Utilization Of Nephrotoxic Drugs In Post-Operative Patients Of Urolithiasis
Dr. Arun Kumar Assistant Professor, Department of Biochemistry Manipal College of Medical Sciences Deep Heights,Pokhara Nepal Email: firstname.lastname@example.org
Background of Study: Renal (or kidney) stones have been around for centuries. Egyptian mummies have been found to contain stones. Around the 5th century B.C., physicians at a medical school in Asia Minor described renal colic or pain in detail. Much information has been gathered about the condition in recent years, but more is to be learned about the cause and treatment. Urolithiasis is quite common in developing countries, especially in Nepal. This problem is particularly important in the Nepalese context, perhaps because of the climate, terrain, the living condition of the people and economic aspects.
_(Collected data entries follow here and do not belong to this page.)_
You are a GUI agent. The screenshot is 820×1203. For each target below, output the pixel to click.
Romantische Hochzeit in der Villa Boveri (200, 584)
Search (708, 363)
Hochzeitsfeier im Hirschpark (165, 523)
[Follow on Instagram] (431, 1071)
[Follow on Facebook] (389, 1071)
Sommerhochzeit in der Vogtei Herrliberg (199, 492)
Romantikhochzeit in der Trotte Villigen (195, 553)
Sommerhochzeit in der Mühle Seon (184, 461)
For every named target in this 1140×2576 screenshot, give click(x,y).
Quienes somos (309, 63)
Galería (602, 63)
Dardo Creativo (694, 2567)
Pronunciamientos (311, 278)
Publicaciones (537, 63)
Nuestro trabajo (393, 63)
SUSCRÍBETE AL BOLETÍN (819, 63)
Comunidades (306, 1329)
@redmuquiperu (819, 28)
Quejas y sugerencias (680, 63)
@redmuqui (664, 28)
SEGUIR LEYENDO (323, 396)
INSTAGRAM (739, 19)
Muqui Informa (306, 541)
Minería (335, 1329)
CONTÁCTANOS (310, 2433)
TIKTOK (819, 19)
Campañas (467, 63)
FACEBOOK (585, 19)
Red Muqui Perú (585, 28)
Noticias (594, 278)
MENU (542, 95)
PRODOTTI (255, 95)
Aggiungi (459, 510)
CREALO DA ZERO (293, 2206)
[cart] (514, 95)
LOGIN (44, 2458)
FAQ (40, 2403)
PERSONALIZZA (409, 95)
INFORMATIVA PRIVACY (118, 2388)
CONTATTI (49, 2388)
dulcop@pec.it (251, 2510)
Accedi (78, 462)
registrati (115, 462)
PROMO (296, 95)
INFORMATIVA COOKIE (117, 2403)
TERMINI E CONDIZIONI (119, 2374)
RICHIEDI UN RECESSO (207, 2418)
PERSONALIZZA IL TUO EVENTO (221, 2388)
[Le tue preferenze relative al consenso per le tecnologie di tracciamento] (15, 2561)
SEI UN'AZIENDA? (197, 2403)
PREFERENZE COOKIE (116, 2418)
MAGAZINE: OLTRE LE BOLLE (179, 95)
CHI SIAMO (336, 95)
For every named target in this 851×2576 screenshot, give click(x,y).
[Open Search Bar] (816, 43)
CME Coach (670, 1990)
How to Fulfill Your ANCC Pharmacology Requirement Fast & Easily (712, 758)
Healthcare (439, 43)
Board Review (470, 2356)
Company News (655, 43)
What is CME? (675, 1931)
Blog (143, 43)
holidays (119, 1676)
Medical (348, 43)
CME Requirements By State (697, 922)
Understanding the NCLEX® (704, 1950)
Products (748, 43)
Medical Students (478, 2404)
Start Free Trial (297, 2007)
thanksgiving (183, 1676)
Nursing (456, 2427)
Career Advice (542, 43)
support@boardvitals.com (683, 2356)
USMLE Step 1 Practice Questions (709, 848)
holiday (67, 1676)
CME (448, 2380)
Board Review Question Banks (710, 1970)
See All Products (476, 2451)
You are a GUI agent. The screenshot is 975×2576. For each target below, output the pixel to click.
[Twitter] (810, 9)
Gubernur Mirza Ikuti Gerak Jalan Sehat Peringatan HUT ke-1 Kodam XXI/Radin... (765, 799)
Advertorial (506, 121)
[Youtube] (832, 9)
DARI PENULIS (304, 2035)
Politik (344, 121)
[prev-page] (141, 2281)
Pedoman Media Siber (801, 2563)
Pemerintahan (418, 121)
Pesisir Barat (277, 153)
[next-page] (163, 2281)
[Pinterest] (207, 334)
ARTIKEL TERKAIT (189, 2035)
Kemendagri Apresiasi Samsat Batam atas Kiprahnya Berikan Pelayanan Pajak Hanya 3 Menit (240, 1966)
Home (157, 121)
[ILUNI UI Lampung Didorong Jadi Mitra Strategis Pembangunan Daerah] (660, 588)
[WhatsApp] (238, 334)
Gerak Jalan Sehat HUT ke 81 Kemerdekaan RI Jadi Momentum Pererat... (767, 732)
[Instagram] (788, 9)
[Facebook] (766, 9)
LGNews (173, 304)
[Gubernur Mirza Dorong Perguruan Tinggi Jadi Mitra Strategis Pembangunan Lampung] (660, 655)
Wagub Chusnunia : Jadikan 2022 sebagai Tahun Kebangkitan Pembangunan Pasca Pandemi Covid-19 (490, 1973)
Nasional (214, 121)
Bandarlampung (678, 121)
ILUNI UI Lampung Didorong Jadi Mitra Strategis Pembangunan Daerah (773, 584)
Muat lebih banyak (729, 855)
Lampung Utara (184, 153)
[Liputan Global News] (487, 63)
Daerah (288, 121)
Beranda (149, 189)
A large number of drugs are also responsible for causing urolithiasis or kidney damage.
Aim of Study: To screen the cases of urolithiasis which were operated in the past two years, and to find and establish whether nephrotoxic drugs were used in the treatment.
Materials and Methods: This is a retrospective study of hospital records of over two years, from January 2001- December 2002. 193 cases were operated for urolithiasis, which were the targeted cases of this retrospective study, and a prescription audit was done on the post operative prescriptions and follow up treatment given by surgeons at Nepal Medical College Teaching Hospital (NMCTH), a major teaching hospital of Katmandu valley, with a view to observe whether nephrotoxic drugs were prescribed for urolithiasis, and a suggestion for avoiding their use so that the reoccurrence of disease is prevented.
Results: A majority of subjects (57.51%) had urolithiasis from the productive age group. Four cases of renal damage were observed among the urolithiasis subjects.
31.08% (60 out of 193) of the urolithiasis subjects were prescribed nephrotoxic drugs. Diclofenac sodium was given in 18.13% of the total subjects, including three subjects of renal damage even being given a potent nephrotoxic drug.
Conclusion: Nephrotoxic drugs have to be avoided in pre-operative, post-operative, and follow up prescriptions in urolithiasis patients.